TASK DESCRIPTION ▸
Leave out all pictures and retype exactly the lines from the one with "The height and" through the last line of the material.

DATA TO PROCESS ▸
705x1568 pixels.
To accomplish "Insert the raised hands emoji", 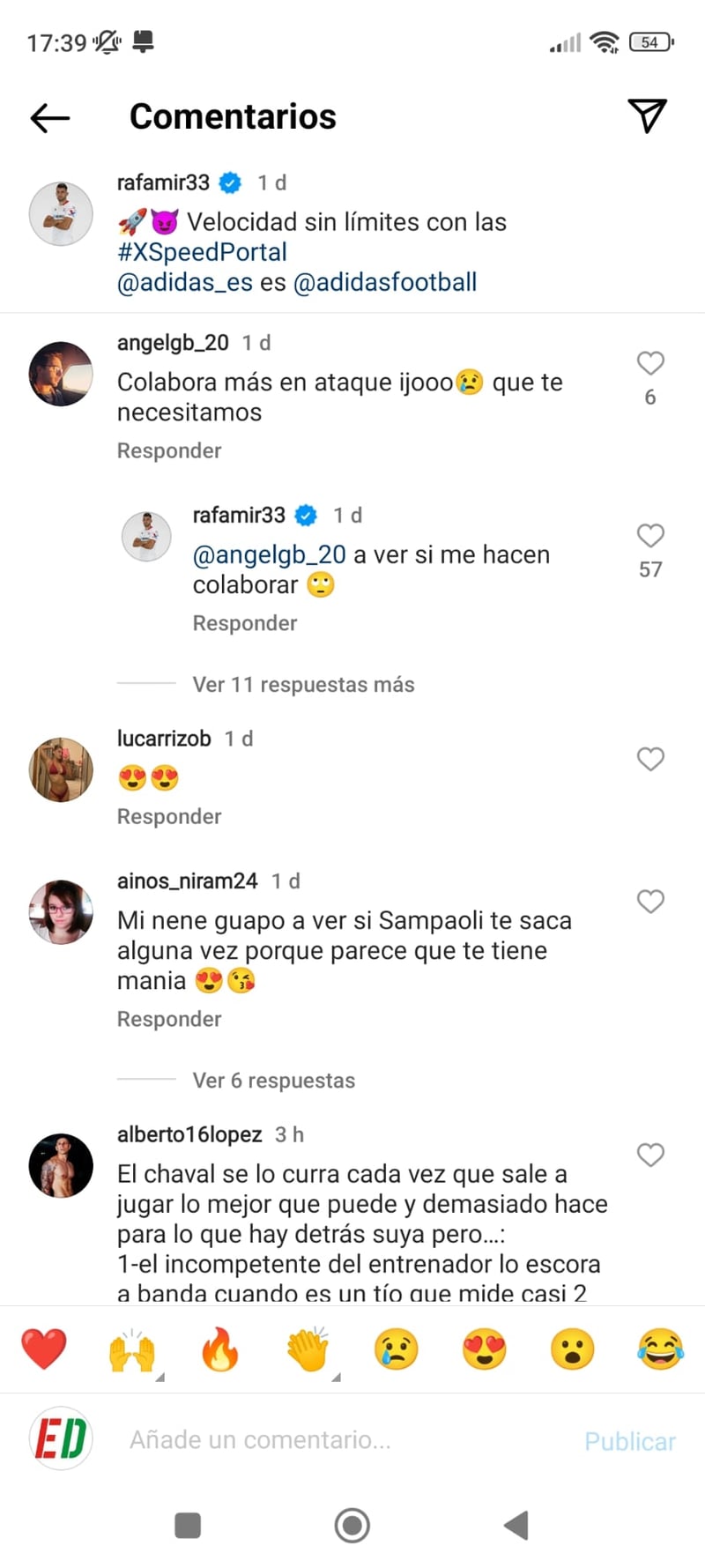I will (x=131, y=1349).
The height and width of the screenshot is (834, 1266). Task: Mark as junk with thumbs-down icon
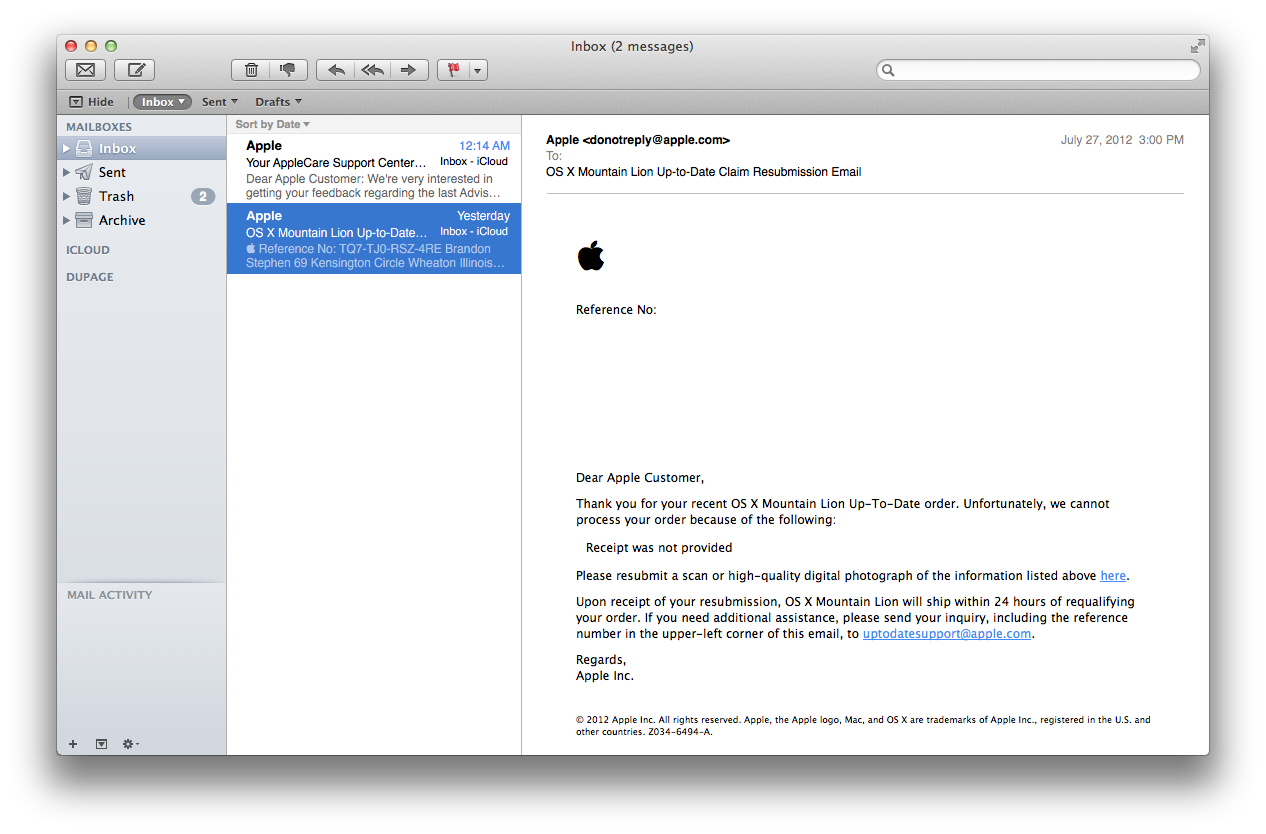(288, 70)
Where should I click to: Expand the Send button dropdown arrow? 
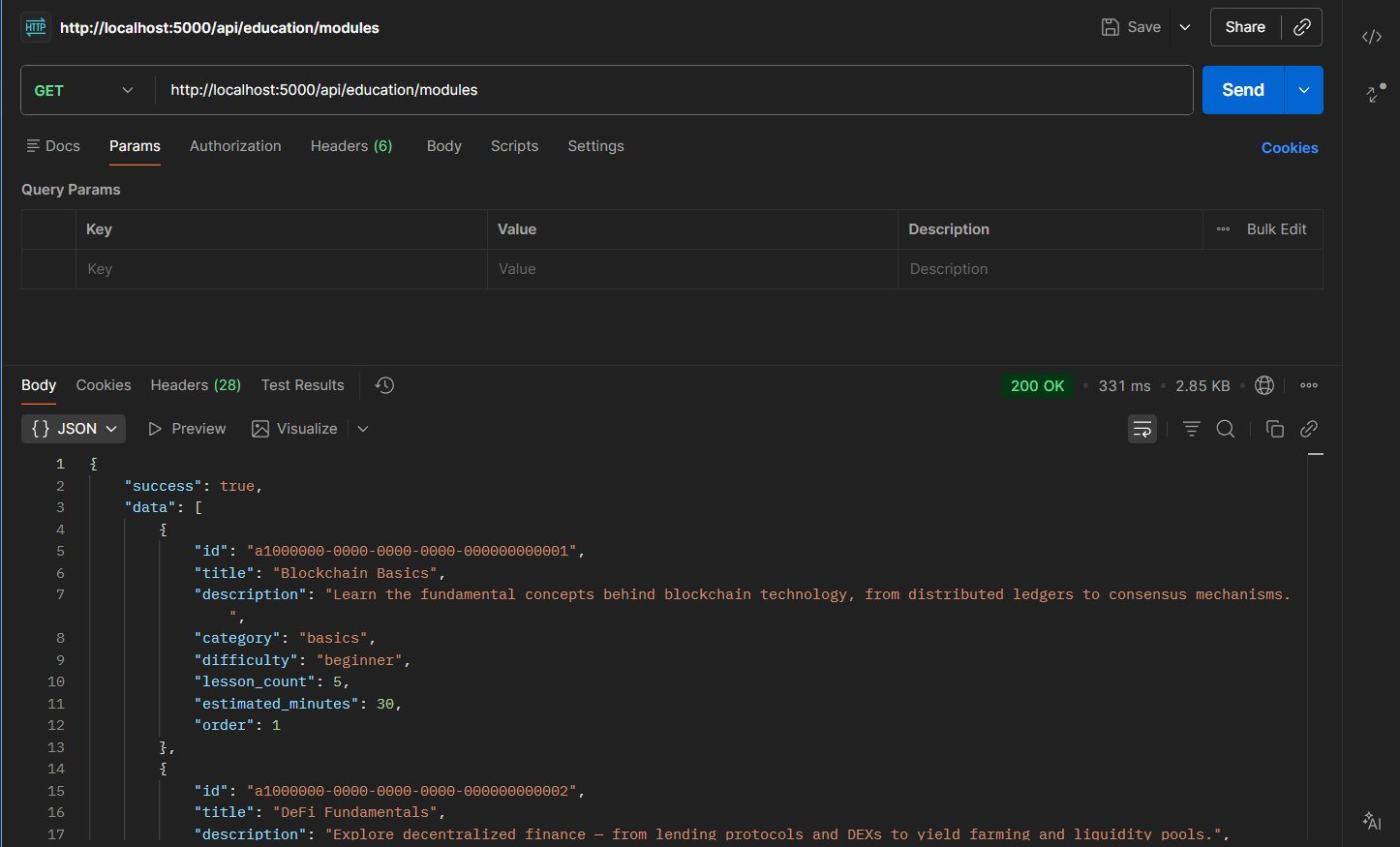[1304, 90]
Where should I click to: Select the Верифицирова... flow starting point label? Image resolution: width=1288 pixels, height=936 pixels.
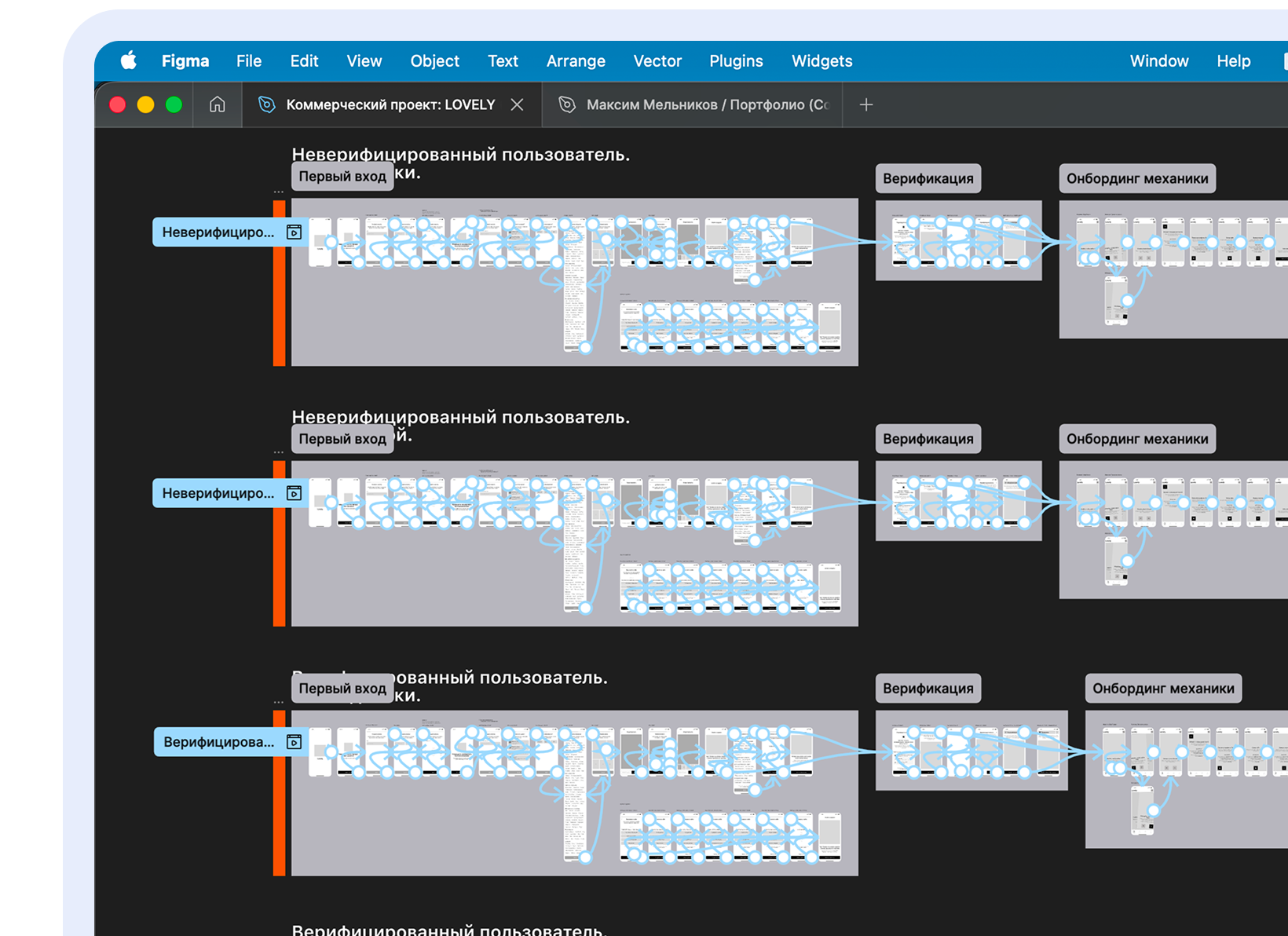(218, 742)
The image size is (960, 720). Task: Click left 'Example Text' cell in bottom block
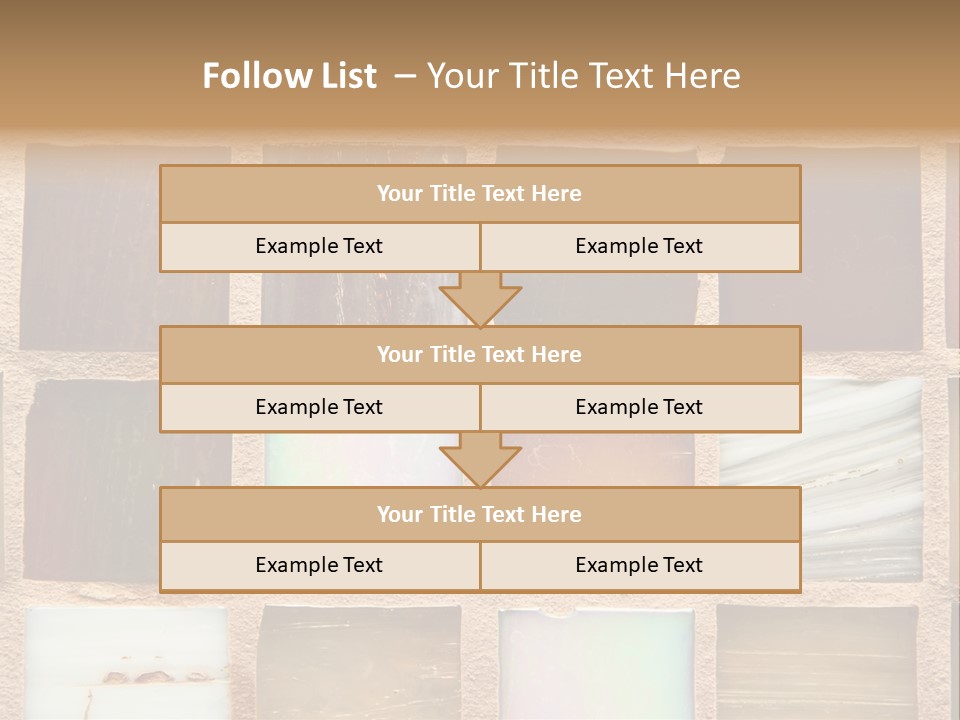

ANSWER SPACE ▸
The height and width of the screenshot is (834, 1266). Task: Mark as junk with thumbs-down icon
(288, 70)
Where should I click to: Expand the Send button dropdown arrow? 
[1304, 90]
Where should I click to: Select the Верифицирова... flow starting point label? Image resolution: width=1288 pixels, height=936 pixels.
(218, 742)
The image size is (960, 720). Task: Click left 'Example Text' cell in bottom block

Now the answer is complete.